**WHAT YOU NEED TO DO**
Count the lines in the data below that contain the word "Task". Reply with the number alone.

**ROWS**
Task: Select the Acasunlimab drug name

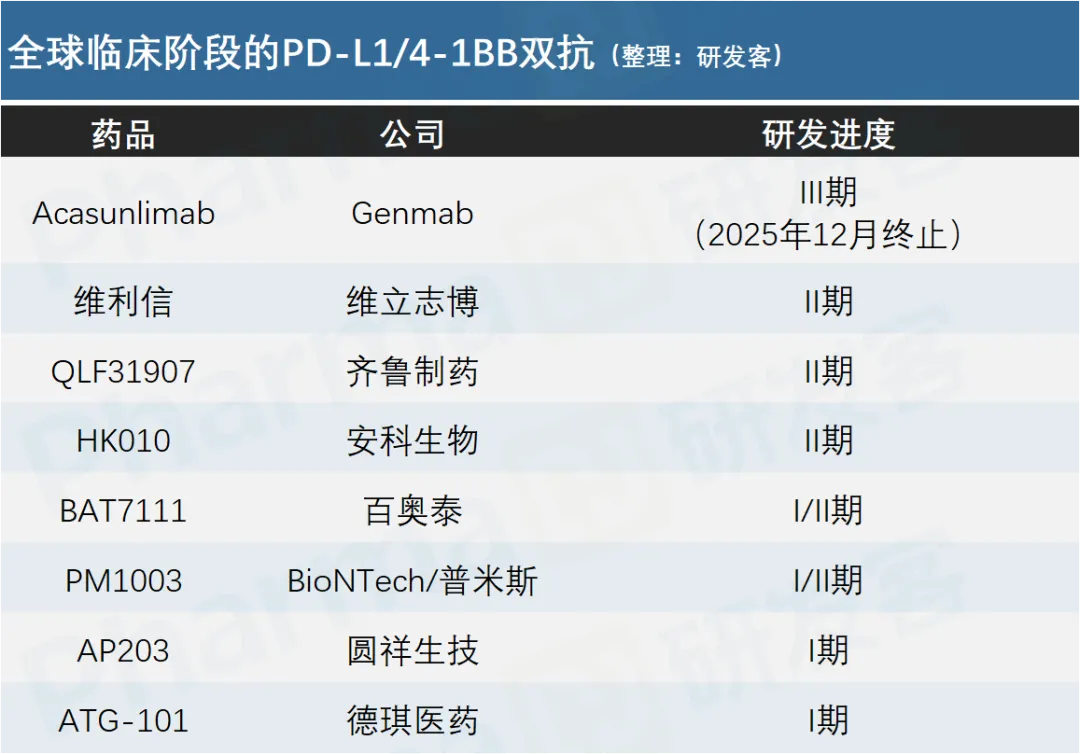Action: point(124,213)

* * *

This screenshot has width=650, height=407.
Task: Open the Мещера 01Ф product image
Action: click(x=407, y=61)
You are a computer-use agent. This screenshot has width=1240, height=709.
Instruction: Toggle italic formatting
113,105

* * *

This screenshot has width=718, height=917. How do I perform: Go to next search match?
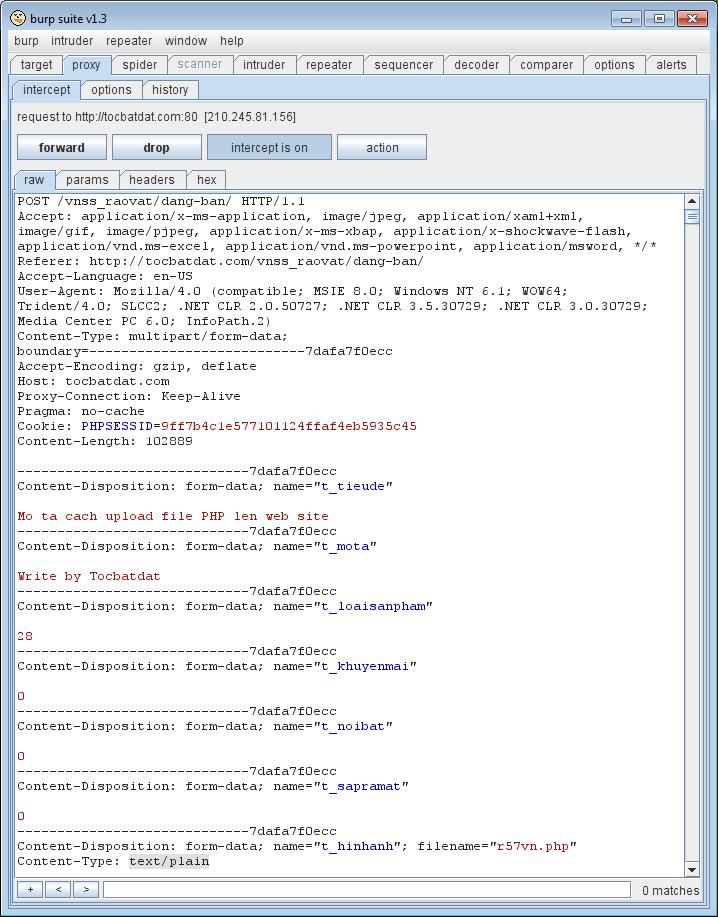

**FULL SOLUTION**
2